The Paris Market, 36 W. Broughton Street, Savannah, Georgia 31401; 912-232-1500; theparismarket.com
NUMBER FOUR ELEVEN
I don’t quite understand it, but walking into Number Four Eleven inspired me to have a whole set of lunch napkins monogrammed. Maybe it’s the spools of colorful thread on one wall, or the beautifully made bed that shows off Sferra and Matouk linens and comfy-looking pillows. In fact, you can buy that stately (but slightly whimsical) Ferret Bed by California-based Noir ($2,880 in queen size, in mahogany with a hand-rubbed black finish) at Number Four Eleven. Claire Lindley Reeve and Courtland Smith Stevens opened the shop, named for its street address in the Downtown Design District, in 2006, offering linens for table and bed, home accessories, and gifts for him, her and the baby. They will also fill visitors’ ears with tales of Savannah real estate, retailing and anything else you may want to know (everything!).
Number Four Eleven, 411 Whitaker Street, Savannah, Georgia 31401; 912-443-0065; www.numberfoureleven.com
The Savannah College of Art and Design has had a profound effect on Savannah, buying up buildings and repurposing them, attracting artistic talent and exposing residents to the creative kids who go there. shopSCAD displays the creative outpourings of the college’s staff, faculty, students and alumni. There’s everything here from ceramic platters to earthy leather satchels to fine photography and painting, the occasional piece of furniture, and some very creative clothing. This is another shop that requires patience and time if you’re to get a full understanding of the range. SCAD students even made the ornaments for the White House Christmas tree in 2010.

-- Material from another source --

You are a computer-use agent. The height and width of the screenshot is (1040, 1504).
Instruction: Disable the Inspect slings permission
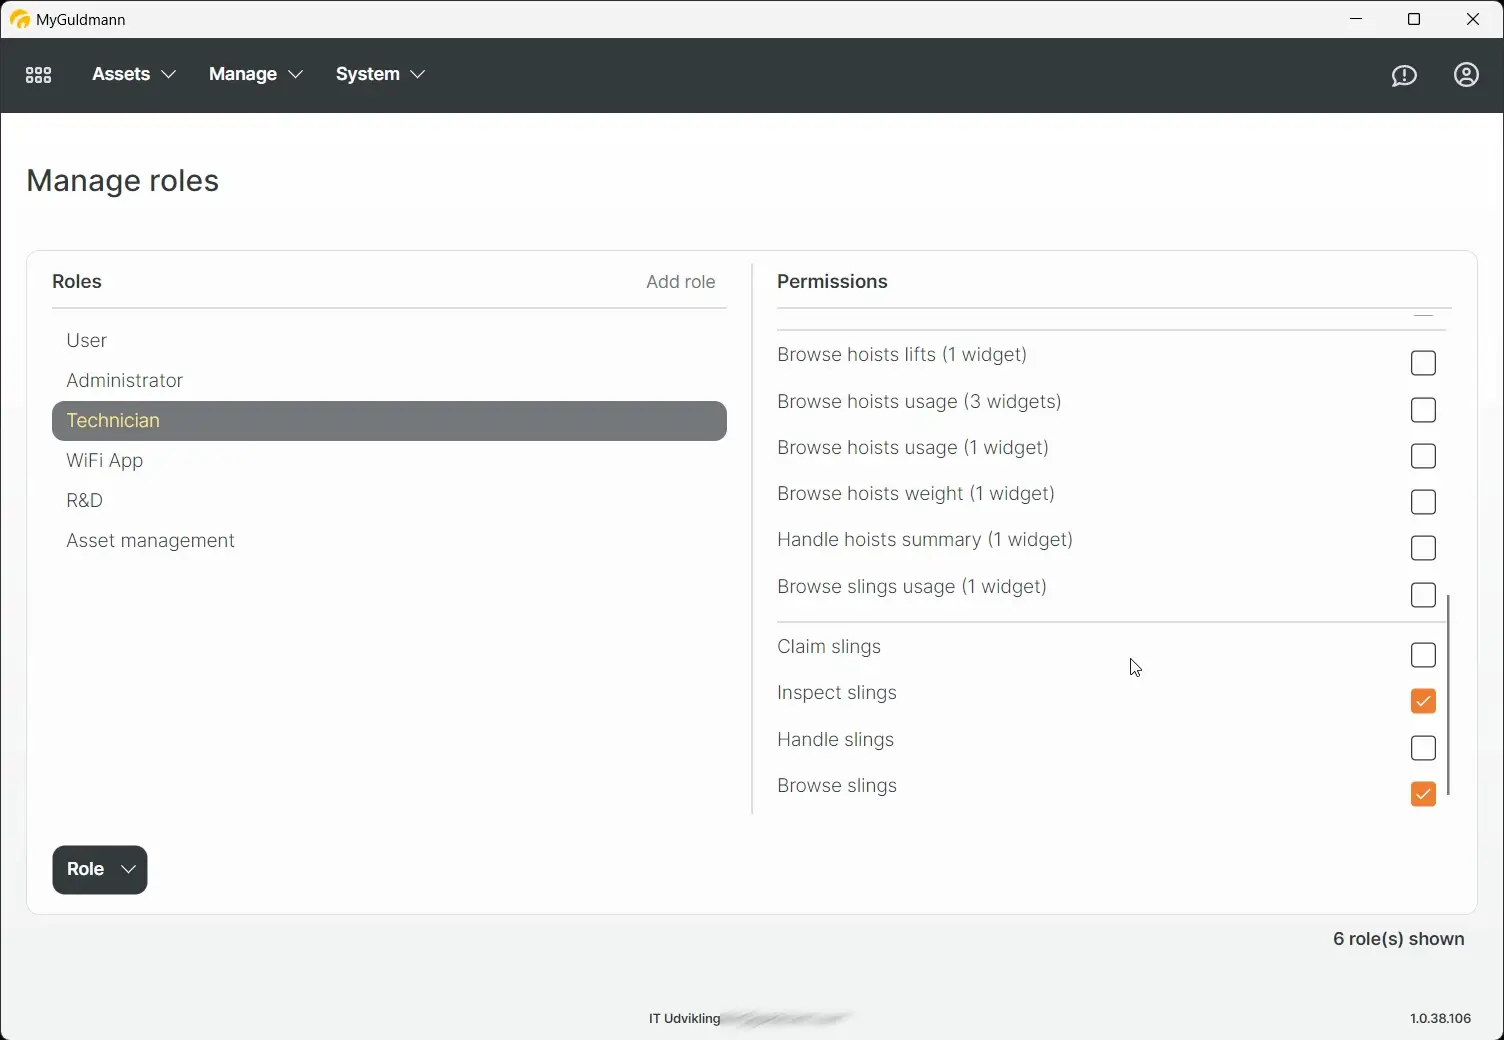pyautogui.click(x=1422, y=701)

shopSCAD, 340 Bull Street, Savannah, Georgia 31401; 912-525-5180; shopscad.com.
THE CARRIAGE HOUSE SHOP
This is the shop attached to the Mercer Williams house, you know, the one made famous in John Berendt’s “Midnight in the Garden of Good and Evil.” Someone does some really great buying for this jam-packed little place, especially the clever gift books and coffee table books (and yes, some Southern cookbooks). I walked out with a book detailing all the incredible historic home restorations done by Jim Williams, sadly now known mostly for his murder trials.
Other than the books, there is little here that is specific to the Mercer Williams house beyond several versions of the “Bird Girl” statue photographed for the “Midnight” book (from 15 inches tall for $119 to 37 inches tall for $449). All I know is I bought books and several of my friends walked out with new straw hats (they looked good, too!).
Dorothy Kingery, sister to the late Jim Williams, and her daughters have made the house their primary residence, but they open the main floor, beautifully maintained, to small tour groups.
The Carriage House Shop, 430 Whitaker Street, Savannah, Georgia 31401; 912-236-6352; mercerhouse.com.
This is home turf for Circa Lighting, which now has a very respectable presence in Washington. So you don’t have to travel to Savannah to buy nickel-plated Deco wall sconces or burnished-brass Georgian-style chandeliers. (Actually, you never did: Circa has been selling online and by catalogue for years.) But it’s nice to see elephants in their natural setting; the same applies here. And there’s an annex too.
Circa Lighting, 405 Whitaker Street, Savannah, Georgia; 912-447-1008; circalighting.com.